Interview: A Drone Opera

A Drone Opera 
Arts House, Meat Market
10–13 September
artshouse.com.au

A Drone Opera

A Drone Opera is a multimedia performance featuring drones and their pilots, opera singers, a laser light design and moving images. With custom drones – unmanned aerial vehicles (UVAs) – designed by artist , it explores the cultural and social impact of the rapidly developing technology.

It opens tonight at Arts House Melbourne. I had a chat with its creator Matthew Sleeth.

Australian artist Matthew Sleeth lives and works in Melbourne and New York. His conceptually driven work includes sculpture, photography, video and public installation is widely collected and been exhibited in Australia, New York, Chicago, Los Angeles, Tokyo, Cologne, Berlin, Venice. His large-scale sculptural installation The Rise and Fall of Western Civilization (and Other Obvious Metaphors) opened at Claire Oliver Gallery (New York) in December 2011, and in Melbourne, his work has been seen at the Melbourne International Arts Festival and was part of Melbourne Now at the National Gallery of Victoria in 2013.

Matthew Sleeth

How do you describe your show to your friends?
It’s a cross between a dance work and an opera, except there are drones instead of dancers and the look and feel is cinematic, almost like a live movie.

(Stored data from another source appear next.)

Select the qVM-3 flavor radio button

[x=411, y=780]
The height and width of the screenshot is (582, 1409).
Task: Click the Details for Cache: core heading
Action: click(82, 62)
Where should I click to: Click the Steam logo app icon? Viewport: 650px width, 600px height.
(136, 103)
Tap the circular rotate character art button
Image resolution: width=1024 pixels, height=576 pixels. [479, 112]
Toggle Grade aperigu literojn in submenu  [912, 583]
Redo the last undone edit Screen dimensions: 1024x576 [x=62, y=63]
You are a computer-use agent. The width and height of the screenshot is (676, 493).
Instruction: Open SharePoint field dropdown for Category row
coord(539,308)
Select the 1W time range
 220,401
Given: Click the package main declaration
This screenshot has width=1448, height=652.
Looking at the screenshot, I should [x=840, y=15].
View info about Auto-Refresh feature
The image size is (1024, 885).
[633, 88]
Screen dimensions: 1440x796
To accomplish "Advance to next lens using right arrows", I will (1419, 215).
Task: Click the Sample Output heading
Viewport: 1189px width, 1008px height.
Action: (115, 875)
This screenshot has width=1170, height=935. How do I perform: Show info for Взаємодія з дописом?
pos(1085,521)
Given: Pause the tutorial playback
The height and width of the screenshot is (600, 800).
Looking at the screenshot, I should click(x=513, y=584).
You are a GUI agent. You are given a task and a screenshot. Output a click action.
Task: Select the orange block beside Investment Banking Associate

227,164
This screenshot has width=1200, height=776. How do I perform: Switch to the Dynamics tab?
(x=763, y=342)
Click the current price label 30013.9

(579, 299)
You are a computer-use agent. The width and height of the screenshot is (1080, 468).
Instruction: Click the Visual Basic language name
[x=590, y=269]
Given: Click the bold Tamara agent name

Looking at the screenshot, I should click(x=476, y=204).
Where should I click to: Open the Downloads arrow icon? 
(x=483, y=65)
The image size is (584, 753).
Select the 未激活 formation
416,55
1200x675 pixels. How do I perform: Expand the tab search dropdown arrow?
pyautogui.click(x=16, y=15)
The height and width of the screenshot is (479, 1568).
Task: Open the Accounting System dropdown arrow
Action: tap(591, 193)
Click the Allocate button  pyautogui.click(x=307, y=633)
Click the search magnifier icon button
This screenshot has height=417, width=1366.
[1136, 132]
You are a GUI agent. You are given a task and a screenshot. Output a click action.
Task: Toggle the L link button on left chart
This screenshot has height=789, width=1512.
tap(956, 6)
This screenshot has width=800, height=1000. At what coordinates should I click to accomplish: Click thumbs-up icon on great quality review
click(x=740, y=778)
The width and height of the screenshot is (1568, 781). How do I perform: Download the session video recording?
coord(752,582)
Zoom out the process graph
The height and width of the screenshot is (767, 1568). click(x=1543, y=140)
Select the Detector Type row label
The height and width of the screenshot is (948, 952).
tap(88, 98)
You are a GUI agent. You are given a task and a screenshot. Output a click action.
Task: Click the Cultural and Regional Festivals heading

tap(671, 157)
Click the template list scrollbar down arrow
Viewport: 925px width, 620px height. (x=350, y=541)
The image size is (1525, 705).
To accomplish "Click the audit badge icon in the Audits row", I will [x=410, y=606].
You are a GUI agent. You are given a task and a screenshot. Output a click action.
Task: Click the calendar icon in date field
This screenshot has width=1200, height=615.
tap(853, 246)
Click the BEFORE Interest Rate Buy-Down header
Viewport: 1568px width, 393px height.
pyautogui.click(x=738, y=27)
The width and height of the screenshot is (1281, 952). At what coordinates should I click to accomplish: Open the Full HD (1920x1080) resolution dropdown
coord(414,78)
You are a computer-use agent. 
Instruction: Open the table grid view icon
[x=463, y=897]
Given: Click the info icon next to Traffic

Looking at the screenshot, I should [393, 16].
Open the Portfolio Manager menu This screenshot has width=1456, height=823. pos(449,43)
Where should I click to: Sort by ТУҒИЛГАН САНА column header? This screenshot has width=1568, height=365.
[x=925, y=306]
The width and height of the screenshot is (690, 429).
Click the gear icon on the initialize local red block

Who or what inspires you outside of theatre?
Visual art and film. I am mainly a visual artist and film maker, this is my first live performance work. In terms of visual art, it’s hard to go past the conceptualists, especially early performance/video artists like Roman Signer.

What was your first idea for this show?
About three years ago, it started as a gallery project where I was going to use drones to paint two canvases at either end of the gallery during opening night.

Did it make it into the final work?
No, it turned out to be illegal.

What show or whose work changed how you saw theatre?
Quite a few dance works. Lucy Guerin’s Motion Picture was amazing [SM: I know! I loved that show] and I am interested in Anthony Hamilton’s use of machines and objects in performance. But mainly the people who have influenced my approach to live performance are my collaborators in this project, people I have wanted to work with for years like Kate Richards, Sue Frykberg, Robin Fox, Phil Samartzis, Shelley Lasica and Bosco Shaw.

What makes you curious?
Other artists. I am always amazed by my peers, especially the ones that find new languages for their works and move past the formula that made them initially successful.

This was on AussieTheatre.com.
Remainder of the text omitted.